# PROBLEM TO SOLVE
The lines from the start of the data through the line with "Reload the page with refresh icon" are to be returned verbatim; all later lines are to be omitted.
-------
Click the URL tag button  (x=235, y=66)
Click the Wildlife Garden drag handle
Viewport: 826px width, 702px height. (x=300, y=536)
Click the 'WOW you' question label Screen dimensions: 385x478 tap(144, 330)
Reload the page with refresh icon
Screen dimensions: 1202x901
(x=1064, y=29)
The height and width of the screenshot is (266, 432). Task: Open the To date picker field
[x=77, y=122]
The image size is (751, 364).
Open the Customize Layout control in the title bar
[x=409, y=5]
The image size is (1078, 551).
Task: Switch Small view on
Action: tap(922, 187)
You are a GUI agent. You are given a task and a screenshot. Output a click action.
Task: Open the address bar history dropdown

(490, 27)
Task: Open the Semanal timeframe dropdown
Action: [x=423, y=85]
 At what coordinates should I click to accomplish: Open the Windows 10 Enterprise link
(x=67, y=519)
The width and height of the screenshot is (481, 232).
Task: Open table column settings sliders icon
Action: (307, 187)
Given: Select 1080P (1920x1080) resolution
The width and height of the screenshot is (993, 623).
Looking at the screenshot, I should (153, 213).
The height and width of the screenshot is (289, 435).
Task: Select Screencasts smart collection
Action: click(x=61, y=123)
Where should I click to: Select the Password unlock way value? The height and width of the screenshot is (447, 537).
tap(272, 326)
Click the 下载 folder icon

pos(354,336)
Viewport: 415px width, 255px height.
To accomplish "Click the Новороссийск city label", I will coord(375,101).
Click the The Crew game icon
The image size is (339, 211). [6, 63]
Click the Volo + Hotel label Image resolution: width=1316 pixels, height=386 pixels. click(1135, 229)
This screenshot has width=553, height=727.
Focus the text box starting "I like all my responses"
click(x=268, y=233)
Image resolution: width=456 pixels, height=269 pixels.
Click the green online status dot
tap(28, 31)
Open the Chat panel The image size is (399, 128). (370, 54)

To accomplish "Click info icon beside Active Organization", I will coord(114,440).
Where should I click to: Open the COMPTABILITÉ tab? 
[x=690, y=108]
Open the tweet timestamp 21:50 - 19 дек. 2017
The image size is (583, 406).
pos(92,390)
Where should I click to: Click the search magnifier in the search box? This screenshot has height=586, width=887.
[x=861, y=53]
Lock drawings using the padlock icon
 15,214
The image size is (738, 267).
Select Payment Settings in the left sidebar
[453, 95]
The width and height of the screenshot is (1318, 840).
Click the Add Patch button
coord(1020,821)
-------
# ANSWER AREA
Click the URL tag button  (x=235, y=66)
Click the Wildlife Garden drag handle
Viewport: 826px width, 702px height. (x=300, y=536)
Click the 'WOW you' question label Screen dimensions: 385x478 tap(144, 330)
Reload the page with refresh icon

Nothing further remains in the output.